Duvido, de fato, que Donald Trump jamais teria se tornado presidente sem as desastrosas guerras americanas deste século. Pense nele, em seu próprio estilo aterrorizante, como “resultado” da guerra contra o terror.

Pode nunca ter havido, de fato, uma história mais impressionante de um grande poder, aparentemente incontestado no planeta Terra, derrubando-se de tal maneira.

Últimas palavras

Hoje, na Ucrânia, vemos apenas o último exemplo sombrio de como um militar alardeado, financiado de forma surpreendente após o colapso da União Soviética - e estou falando, é claro, do exército da Rússia - foi mais uma vez enviado para batalha contra forças menores com resultados notavelmente desastrosos. Veja bem, Vladimir Putin e sua equipe, como seus colegas americanos, deveriam ter aprendido uma lição com a experiência desastrosa do Exército Vermelho no Afeganistão no século anterior. Mas não tive essa sorte.

Deve haver, é claro, uma lição maior aqui - não apenas que não há glória na guerra no século XXI, mas que, ao contrário de algumas eras passadas, grandes potências não têm mais probabilidade de obter sucesso, não importa o que aconteça em O campo de batalha.

Esperemos que a potência em ascensão neste planeta, a China, tome nota, embora organize regularmente exercícios militares ameaçadores em torno da ilha de Taiwan, enquanto a administração Biden continua a aumentar ameaçadoramente a presença militar dos EUA na região.
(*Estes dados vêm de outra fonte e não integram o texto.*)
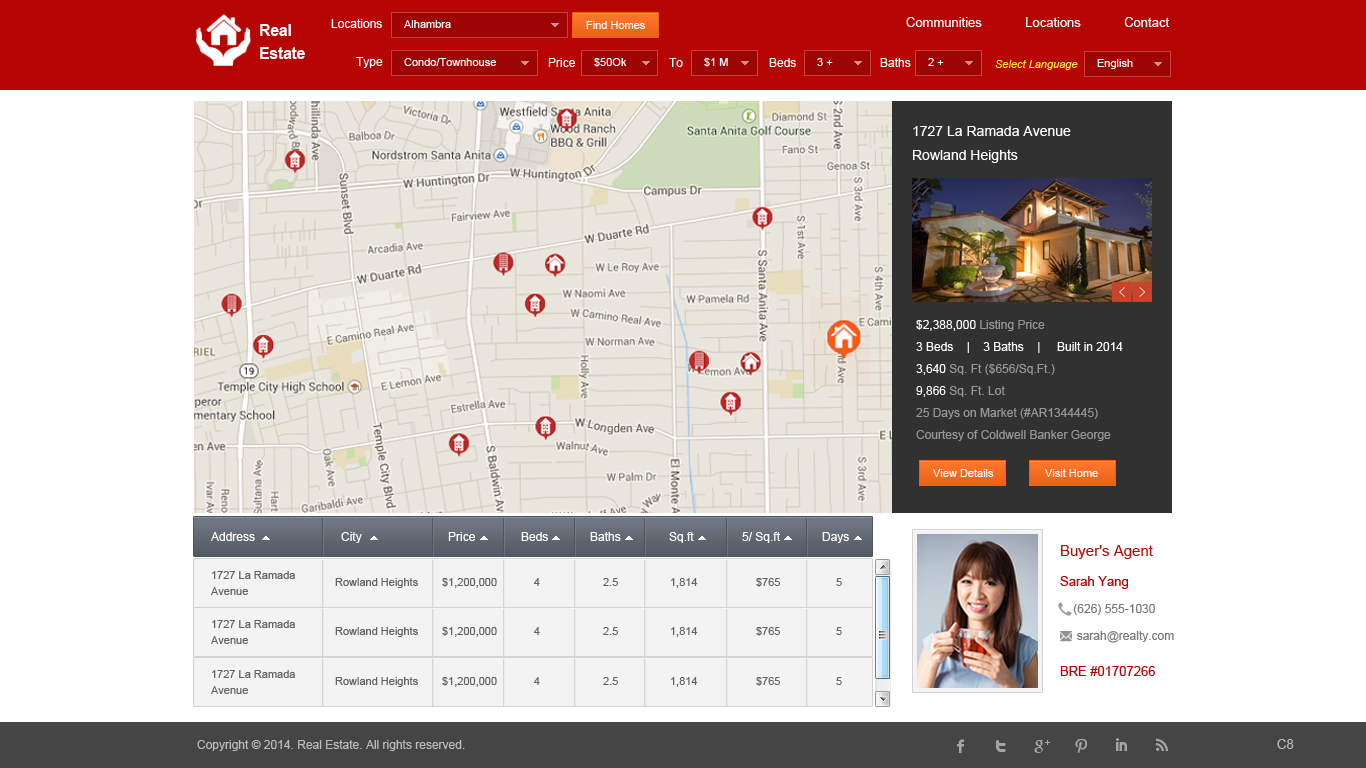Open the Condo/Townhouse property type dropdown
Se os líderes da China realmente querem ser bem-sucedidos neste século, devem evitar as versões americana ou russa da guerra de nosso passado recente. (E seria bom se os Cold Warriors em Washington fizessem o mesmo antes de terminarmos em um conflito infernal entre duas potências nucleares.)

É muito tarde para eu perguntar a meu pai o que sua guerra realmente significou para ele, mas pelo menos quando se trata de “grandes” potências e guerras nos dias de hoje, uma lição parece bastante clara: simplesmente não há nada de grande neles, exceto sua poder para destruir não apenas o inimigo, mas também a si mesmos.

Não posso deixar de imaginar o que meu pai pensaria se pudesse olhar para este nosso mundo cada vez mais perturbado. Eu me pergunto se ele finalmente não teria algo a me dizer sobre a guerra.

Esta coluna é distribuída por TomDispatch.


Tom Engelhardt é co-fundador do American Empire Project e autor de The United States of Fear , bem como da história da Guerra Fria, The End of Victory Culture . Ele é membro do Nation Institute e dirige o TomDispatch.com . Seu último livro é Shadow Government: Surveillance, Secret Wars, and a Global Security State in a Single-Superpower World.